Im Februar hatte Maximilian Probst in der ZEIT einen Kurswechsel in der Planung des neuen Museums gefordert. Er regte an, dass das Hafenmuseum die Geschichte der Globalisierung anschaulich machen sollte, zu der unweigerlich auch die Beschäftigung mit Kolonialismus gehört: „Wie und wann sich friedlicher Handel mit Gewalt verbindet, welche Opfer die Globalisierung mit sich bringt, vom Sklavenhandel bis zu den südchinesischen Arbeitern in Peru, die unter unmenschlichen Bedingungen das als Düngemittel in Europa gefragte Guano abbauten: All das ließe sich stringent darstellen.“[1] Der Input hat Hand und Fuss. Angesichts des am Sonntag hervorgestrichenen Stellenwerts, der dem globalisierte Handel im geplanten Museum zukommen soll, liegt es nicht nur nahe, sondern es ist sogar unausweichlich, Kolonialismus und Imperialismus zum Thema zu machen.
Welche Rolle das koloniale Erbe Hamburgs und Deutschlands im künftigen Museum spielen wird, ist allerdings noch nicht definiert. Als Requisit für die Präsentation diente zwar ein Sack Kaffee und eine Sackkarre zur Veranschaulichung von Hafenarbeit. In von Notz’ Ausführungen zur deutlich angestrebten Fokussierung des Museums auf den globalisierten Warenhandel kamen der Handel mit der kolonialen Welt, ungleiche Handelsbeziehungen oder deutsche Kolonialgeschichte allerdings nie zur Sprache. In der anschließenden Diskussion versicherte Richenberger hingegen, dass Kolonialismus, ehemals deutsche ‚Schutzgebiete‘ sowie der Abbau, Transport und Handel von Salpeter auf jeden Fall ein Thema sein werden. Welche geographischen Regionen und welche Entwicklungslinien in die ‚Inszenierung‘ des geplanten Museums aufgenommen und somit sichtbar gemacht werden, müsse allerdings erst noch entschieden werden.

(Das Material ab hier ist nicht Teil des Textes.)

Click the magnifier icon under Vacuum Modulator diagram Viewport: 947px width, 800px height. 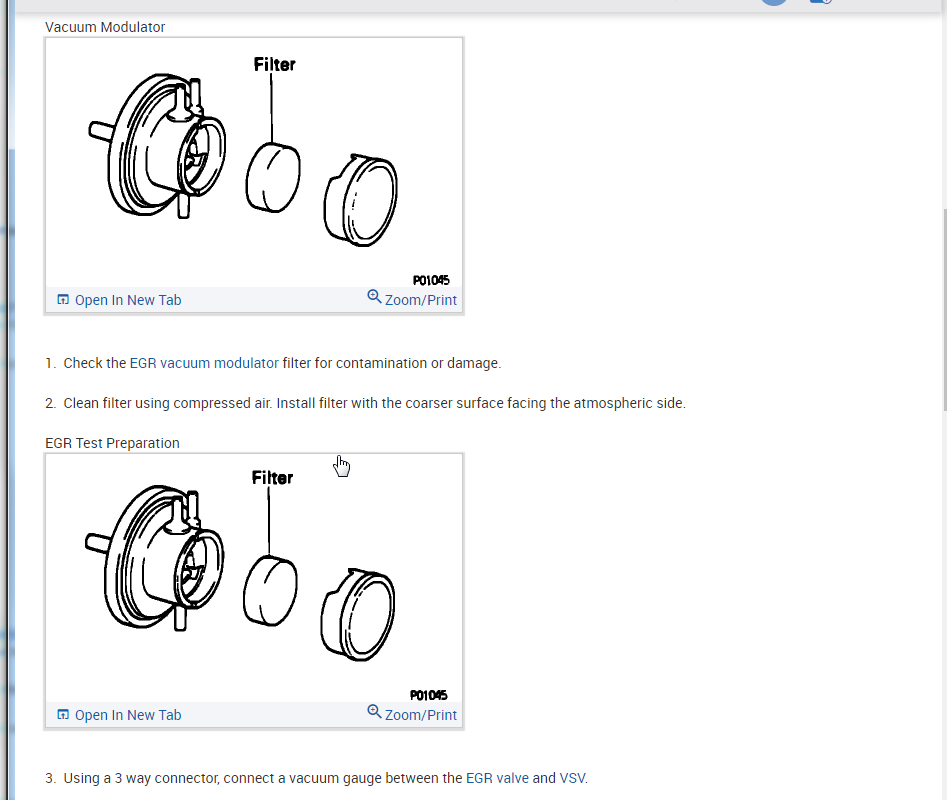click(374, 296)
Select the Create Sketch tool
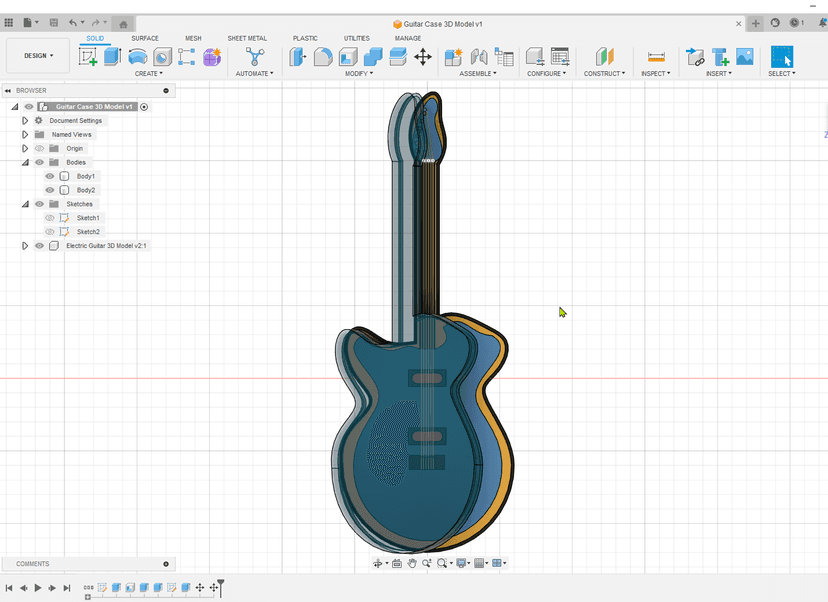Viewport: 828px width, 602px height. pyautogui.click(x=88, y=57)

Bis das Deutsche Hafenmuseum konkrete Gestalt annimmt, wird noch viel Wasser die Elbe hinunterfließen. Bei optimistischer Planung prognostiziert von Notz die Eröffnung frühestens für 2023, wahrscheinlicher sei 2024 oder gar 2025. Bis auf Weiteres beschränkt sich die Inszenierung des Hafens auf die Bespielung der Elbphilharmonie im Rahmen von „Theater der Welt“. Als Kooperationspartner des Festivals richtete die Stiftung Historische Museen Hamburg eine Installation mit dem klingenden Namen „Die Welt spielt Hafen“ ein. Neues war bei dieser Präsentation wenig zu erfahren. Aber wie erklärte Börries von Notz treffend zu Beginn: Die Inszenierung zählt!